EDUCATOR8

Democracy?

Integrating the term democracy into education recognises that providing learning for all engages democratic ideology and principles.

But can we simply use the term democracy, or does it require further contextualisation in the school context? Afterall, we see many versions of democracy play out in today’s political world where a leader ‘of and for the people’ can be interpreted differently.

Therefore, to centralise democracy in schools demands that we acquire a school-based version of democracy.

There is one key educational theorist we can turn to that provides a deliberate school-based version of democracy, the founder of democratic education, John Dewey. Rather than guessing, we can turn to Dewey deliberately for a clear understanding of what he meant by democracy as a framework for schools.
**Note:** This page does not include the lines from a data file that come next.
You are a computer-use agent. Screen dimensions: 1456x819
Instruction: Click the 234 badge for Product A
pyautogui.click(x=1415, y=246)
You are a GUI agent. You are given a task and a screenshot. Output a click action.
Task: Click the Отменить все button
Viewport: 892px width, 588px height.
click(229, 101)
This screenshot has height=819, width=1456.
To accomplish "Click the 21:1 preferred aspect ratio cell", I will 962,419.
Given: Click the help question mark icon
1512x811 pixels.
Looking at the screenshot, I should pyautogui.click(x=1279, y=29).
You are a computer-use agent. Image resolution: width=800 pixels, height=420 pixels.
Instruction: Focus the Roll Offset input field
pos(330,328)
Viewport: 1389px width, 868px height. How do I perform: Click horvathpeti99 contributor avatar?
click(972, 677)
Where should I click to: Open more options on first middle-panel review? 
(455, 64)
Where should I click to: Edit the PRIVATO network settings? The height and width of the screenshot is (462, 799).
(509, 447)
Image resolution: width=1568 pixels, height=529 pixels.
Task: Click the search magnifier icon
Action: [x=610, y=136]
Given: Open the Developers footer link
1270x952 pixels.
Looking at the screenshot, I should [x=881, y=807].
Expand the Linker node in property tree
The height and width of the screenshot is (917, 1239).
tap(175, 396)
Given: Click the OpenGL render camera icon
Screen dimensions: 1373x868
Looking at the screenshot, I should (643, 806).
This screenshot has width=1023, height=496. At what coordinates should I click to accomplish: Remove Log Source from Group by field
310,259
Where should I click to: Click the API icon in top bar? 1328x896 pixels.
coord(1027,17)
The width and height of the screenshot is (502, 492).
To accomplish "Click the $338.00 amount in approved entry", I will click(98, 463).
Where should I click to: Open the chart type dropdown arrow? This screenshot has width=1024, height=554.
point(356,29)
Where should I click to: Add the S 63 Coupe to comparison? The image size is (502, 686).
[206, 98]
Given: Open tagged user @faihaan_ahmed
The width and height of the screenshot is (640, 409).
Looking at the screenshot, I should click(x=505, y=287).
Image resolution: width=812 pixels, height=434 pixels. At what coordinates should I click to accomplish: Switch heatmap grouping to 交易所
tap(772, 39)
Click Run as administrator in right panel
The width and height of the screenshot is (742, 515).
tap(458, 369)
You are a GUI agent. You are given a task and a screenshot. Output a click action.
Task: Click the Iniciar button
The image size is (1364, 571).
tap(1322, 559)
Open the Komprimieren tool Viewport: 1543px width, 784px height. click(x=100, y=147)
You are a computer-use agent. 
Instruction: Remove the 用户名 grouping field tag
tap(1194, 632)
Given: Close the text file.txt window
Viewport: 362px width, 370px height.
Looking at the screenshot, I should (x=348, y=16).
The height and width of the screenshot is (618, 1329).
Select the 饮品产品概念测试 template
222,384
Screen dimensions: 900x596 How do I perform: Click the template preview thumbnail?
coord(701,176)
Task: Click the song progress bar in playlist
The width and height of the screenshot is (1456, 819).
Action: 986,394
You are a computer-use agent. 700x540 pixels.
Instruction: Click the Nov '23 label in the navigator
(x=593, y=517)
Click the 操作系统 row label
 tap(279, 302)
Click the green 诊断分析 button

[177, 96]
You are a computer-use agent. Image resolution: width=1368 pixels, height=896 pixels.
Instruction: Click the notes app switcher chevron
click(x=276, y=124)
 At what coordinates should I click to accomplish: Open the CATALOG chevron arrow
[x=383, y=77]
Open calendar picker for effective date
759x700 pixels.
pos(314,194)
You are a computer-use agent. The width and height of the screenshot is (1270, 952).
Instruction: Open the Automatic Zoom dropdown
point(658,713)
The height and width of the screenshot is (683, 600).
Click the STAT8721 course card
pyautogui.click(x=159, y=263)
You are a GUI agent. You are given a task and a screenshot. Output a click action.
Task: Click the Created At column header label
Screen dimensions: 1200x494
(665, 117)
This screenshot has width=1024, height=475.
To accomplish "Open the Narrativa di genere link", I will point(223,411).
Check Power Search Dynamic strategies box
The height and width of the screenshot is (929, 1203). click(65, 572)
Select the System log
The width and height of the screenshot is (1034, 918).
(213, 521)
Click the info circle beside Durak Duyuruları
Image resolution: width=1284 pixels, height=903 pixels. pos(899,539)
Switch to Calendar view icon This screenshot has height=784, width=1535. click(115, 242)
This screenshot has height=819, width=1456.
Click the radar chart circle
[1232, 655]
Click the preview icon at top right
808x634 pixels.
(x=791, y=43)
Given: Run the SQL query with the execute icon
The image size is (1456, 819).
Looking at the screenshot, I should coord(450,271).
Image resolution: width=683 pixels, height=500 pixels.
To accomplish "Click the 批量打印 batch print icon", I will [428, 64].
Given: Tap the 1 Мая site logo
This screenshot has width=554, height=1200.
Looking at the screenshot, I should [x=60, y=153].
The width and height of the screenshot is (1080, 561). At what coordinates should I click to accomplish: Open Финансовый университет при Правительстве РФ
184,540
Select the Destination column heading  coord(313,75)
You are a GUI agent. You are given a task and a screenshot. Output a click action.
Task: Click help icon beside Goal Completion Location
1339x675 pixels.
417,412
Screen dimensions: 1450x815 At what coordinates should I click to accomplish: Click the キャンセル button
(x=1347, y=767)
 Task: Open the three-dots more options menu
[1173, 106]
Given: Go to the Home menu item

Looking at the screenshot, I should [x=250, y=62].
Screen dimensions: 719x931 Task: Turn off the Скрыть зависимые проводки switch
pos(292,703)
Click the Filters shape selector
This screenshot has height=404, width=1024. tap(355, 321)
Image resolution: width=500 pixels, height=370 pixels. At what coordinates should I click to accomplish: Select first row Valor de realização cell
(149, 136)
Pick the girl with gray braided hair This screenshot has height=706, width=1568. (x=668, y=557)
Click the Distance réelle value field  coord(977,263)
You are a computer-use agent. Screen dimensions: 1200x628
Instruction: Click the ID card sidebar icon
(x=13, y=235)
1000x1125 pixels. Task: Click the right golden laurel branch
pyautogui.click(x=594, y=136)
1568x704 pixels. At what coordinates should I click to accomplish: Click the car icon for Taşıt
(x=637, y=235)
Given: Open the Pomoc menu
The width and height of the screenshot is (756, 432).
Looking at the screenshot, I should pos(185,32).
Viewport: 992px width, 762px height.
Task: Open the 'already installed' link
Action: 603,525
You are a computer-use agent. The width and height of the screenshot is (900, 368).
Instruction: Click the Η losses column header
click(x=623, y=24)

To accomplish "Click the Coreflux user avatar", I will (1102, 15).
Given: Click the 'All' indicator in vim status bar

Dewey recognises that all humans desire to live lives of meaning and value. Dewey considers that finding and acting upon this meaning and value is the aim of the civic and therefore democratic life.

This understanding makes us, as human beings, responsible for creating, implementing, and criticising the meaning of life. Democracy becomes the name for a culture that takes on this responsibility seriously.

This style of democracy is a world that is open to and explores possible meanings. This level of civilisation becomes a culture rich in experience; it is a culture of experience.

Through this, democracy aims to explore what could be the best life possible.

It is a political position that strives for wisdom, how one might live in a shared world.

This style of democracy becomes an artful and hopeful way of living. If democracy is to be a place of hope, it must lie in encouraging people to hear others and to enjoy the creative silence necessary that opens them up to the fullness of the world, as well as encouraging the active search to find cooperative ways to develop this richness and share it with others.

Listening to other people’s stories is the beginning of our ability to understand and communicate with them, and so is this the first step toward social intelligence.

Democracy “supply organs of vision ….. [and] organs of hearing.” (MW, 9: 238)

At the core of Dewey’s concept of democracy are the interrelated ideas of community and creative individuality. The first step is to engage one’s capacity to imagine and feel.

Dewey’s democratic vision celebrates the collective as a plurality of voices.

To engage democratically is no easy road.

The humanities thus are central to the Deweyan ideal of democratic education. The aim, in short, of democratic education must be to provide a rich, imaginative, and above all aesthetic vision of the worlds —the creative quest to experience the world with a funded sense of meaning and value.

One of the most significant aspects of a democratic society for Dewey is its ability to question practices and beliefs as well as formulate new ideals whereby action may be directed to consummatory ends.

The two are related, for one cannot criticise experience without using an ideal of some sort.

Every political and educational theory reflects fundamental commitments about human nature and what constitutes a well-lived or meaningful life.

Ideals cannot be unquestioningly inherited.

Is this what we are essentially grappling with today?

Maybe aligning with democratic understanding supports such aims within spaces and places that look to educate themselves and others.